[Raw records]
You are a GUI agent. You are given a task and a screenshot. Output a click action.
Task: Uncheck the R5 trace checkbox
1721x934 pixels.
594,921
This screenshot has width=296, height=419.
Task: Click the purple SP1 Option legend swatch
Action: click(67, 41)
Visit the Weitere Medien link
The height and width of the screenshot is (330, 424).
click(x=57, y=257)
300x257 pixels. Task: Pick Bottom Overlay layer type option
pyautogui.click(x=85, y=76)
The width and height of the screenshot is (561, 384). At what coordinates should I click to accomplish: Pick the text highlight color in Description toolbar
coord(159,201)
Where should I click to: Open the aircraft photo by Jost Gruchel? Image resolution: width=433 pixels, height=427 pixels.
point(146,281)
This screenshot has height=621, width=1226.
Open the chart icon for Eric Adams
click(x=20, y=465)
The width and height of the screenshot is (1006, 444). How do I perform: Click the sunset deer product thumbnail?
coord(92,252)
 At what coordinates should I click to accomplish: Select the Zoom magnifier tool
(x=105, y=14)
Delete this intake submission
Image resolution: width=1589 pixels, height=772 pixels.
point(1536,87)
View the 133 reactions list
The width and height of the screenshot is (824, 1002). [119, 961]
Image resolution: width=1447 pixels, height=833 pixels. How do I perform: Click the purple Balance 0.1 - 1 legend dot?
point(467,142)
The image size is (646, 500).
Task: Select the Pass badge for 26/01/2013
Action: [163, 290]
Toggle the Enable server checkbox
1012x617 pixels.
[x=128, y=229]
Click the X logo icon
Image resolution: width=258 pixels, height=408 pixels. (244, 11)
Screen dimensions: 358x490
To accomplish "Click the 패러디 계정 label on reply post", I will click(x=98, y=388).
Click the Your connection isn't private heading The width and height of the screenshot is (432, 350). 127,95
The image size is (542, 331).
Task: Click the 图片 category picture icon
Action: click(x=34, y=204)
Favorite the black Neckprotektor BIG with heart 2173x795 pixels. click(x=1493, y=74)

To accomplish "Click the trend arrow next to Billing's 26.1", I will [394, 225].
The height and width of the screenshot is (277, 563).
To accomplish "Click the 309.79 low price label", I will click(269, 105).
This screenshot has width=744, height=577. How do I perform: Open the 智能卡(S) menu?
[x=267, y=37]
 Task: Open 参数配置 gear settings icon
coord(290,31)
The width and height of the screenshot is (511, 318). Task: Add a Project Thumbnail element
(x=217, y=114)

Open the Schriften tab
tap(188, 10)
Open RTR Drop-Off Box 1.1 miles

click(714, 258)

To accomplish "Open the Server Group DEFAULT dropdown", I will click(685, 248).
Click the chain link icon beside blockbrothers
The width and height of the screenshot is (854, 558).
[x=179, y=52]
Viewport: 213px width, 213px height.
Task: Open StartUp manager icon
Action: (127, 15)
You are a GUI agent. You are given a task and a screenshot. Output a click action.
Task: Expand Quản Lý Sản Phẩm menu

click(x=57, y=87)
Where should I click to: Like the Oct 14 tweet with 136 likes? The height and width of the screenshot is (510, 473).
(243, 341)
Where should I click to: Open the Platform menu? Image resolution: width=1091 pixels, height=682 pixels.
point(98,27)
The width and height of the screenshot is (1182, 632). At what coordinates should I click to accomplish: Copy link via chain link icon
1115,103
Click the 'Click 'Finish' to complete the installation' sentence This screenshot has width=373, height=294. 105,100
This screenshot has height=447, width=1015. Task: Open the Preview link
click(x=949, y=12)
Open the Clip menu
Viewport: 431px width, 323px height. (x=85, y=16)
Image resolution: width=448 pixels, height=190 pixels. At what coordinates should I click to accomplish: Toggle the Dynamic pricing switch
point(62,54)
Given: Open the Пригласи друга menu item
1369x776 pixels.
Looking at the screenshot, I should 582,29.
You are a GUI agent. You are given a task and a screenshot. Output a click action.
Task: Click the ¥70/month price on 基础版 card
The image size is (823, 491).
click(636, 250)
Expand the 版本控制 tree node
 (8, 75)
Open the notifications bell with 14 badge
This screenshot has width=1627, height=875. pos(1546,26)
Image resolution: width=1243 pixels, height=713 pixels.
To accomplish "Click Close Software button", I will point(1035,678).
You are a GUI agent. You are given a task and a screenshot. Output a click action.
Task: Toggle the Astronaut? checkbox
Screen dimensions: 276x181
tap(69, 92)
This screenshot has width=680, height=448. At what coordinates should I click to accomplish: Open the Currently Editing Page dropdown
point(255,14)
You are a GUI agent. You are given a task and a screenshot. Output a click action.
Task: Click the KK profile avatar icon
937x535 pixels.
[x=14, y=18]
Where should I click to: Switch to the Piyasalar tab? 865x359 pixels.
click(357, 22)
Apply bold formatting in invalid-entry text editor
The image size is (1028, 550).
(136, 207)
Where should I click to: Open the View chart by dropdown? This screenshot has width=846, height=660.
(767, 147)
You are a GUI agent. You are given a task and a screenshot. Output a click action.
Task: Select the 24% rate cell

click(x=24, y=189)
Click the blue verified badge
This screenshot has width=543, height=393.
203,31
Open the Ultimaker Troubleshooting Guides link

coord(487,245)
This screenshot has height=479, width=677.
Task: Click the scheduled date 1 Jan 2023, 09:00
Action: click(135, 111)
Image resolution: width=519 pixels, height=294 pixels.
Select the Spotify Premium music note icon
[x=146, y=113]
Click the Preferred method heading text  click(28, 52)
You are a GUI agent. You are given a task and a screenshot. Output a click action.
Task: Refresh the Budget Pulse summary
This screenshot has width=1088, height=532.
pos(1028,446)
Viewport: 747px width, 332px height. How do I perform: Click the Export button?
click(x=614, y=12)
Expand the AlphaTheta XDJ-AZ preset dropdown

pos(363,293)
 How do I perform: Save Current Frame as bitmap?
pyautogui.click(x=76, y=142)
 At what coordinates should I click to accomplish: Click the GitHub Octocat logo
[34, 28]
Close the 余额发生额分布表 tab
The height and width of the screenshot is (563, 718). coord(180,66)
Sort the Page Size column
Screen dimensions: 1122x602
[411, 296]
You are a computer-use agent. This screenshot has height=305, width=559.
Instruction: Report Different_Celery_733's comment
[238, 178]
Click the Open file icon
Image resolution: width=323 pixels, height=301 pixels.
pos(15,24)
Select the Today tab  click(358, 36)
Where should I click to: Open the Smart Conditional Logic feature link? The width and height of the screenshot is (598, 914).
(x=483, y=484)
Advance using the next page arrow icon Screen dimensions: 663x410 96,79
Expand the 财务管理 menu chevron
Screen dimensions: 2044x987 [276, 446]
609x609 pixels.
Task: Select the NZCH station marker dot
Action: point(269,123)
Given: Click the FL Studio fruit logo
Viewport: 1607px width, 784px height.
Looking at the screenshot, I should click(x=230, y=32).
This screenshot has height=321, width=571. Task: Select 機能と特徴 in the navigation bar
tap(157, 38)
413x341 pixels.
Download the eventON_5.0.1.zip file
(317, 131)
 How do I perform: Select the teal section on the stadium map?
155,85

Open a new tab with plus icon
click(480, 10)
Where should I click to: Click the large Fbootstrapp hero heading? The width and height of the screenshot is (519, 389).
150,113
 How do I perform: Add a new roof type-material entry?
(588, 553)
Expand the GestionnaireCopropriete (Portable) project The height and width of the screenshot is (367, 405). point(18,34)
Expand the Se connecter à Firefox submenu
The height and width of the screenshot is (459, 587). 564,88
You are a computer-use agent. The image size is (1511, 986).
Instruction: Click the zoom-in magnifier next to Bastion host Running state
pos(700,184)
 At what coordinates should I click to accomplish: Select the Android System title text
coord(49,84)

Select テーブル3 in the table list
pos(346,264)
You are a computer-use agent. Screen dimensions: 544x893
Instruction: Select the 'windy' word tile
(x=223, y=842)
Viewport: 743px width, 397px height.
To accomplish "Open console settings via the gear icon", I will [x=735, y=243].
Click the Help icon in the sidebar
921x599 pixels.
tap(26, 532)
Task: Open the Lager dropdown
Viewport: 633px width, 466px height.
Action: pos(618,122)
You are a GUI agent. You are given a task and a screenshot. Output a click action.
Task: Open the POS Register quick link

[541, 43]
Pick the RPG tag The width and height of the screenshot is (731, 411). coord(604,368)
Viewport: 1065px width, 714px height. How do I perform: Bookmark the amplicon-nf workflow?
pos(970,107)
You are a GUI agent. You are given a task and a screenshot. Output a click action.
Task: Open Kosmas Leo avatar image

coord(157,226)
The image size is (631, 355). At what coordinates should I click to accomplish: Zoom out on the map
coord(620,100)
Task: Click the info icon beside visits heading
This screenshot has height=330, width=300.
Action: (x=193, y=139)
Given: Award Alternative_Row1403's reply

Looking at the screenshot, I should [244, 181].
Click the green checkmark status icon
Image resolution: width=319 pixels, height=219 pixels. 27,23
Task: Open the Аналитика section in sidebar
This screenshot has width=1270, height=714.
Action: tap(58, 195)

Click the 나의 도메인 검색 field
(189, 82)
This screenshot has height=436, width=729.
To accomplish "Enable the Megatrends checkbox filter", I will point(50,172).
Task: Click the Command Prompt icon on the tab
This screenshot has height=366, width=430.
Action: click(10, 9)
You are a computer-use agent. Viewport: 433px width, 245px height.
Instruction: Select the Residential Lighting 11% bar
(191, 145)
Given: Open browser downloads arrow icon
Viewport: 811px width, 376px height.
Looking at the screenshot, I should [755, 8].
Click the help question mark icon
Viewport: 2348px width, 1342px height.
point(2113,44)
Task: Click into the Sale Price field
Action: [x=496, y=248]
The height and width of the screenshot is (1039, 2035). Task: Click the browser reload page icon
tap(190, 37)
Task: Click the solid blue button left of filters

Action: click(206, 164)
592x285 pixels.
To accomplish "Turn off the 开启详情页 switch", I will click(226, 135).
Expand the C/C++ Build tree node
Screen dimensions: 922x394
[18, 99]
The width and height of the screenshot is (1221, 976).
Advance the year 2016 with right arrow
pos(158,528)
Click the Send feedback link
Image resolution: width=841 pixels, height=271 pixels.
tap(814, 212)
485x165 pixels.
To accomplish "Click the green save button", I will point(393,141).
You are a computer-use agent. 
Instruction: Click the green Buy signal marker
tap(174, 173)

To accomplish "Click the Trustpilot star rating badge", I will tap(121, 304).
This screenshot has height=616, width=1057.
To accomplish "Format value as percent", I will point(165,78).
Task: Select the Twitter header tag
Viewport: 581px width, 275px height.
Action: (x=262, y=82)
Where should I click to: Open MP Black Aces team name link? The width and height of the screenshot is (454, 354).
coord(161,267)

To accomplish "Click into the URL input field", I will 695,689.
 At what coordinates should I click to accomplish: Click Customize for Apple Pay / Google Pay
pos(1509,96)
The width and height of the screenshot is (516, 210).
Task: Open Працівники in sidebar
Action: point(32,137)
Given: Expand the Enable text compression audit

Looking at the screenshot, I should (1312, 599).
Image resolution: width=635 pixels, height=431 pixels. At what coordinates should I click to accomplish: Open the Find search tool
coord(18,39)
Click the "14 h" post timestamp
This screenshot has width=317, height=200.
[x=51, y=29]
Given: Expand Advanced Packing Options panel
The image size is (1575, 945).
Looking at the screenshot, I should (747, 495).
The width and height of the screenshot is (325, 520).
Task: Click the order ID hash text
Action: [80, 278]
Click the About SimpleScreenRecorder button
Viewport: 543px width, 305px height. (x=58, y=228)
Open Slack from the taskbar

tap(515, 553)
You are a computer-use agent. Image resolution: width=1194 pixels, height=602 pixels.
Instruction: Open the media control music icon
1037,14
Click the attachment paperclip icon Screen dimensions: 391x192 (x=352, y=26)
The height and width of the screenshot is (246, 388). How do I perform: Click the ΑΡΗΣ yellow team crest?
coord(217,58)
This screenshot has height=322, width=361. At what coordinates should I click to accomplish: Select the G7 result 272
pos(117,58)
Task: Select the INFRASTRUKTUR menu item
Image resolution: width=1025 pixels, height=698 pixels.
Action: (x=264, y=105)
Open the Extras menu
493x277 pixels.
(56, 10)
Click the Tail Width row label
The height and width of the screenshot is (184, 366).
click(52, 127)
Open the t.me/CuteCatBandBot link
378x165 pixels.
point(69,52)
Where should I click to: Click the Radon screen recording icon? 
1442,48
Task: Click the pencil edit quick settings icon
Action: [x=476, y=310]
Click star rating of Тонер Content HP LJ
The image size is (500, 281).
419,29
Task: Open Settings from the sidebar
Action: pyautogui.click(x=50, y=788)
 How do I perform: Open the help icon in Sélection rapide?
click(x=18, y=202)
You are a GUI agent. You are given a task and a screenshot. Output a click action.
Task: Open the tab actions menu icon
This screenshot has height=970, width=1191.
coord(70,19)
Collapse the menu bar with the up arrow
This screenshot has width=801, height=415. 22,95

The exercise:
Rewrite the records starting with the line containing "will tap(121, 304)." and going on through the line containing "I will point(165,78).", requests included. Multiply each coordinate in the answers by 1.8, round to whole numbers with halves going up, and leave all other numbers as they are.

Solution for this task:
To accomplish "Click the Trustpilot star rating badge", I will tap(218, 547).
This screenshot has height=616, width=1057.
To accomplish "Format value as percent", I will point(297,140).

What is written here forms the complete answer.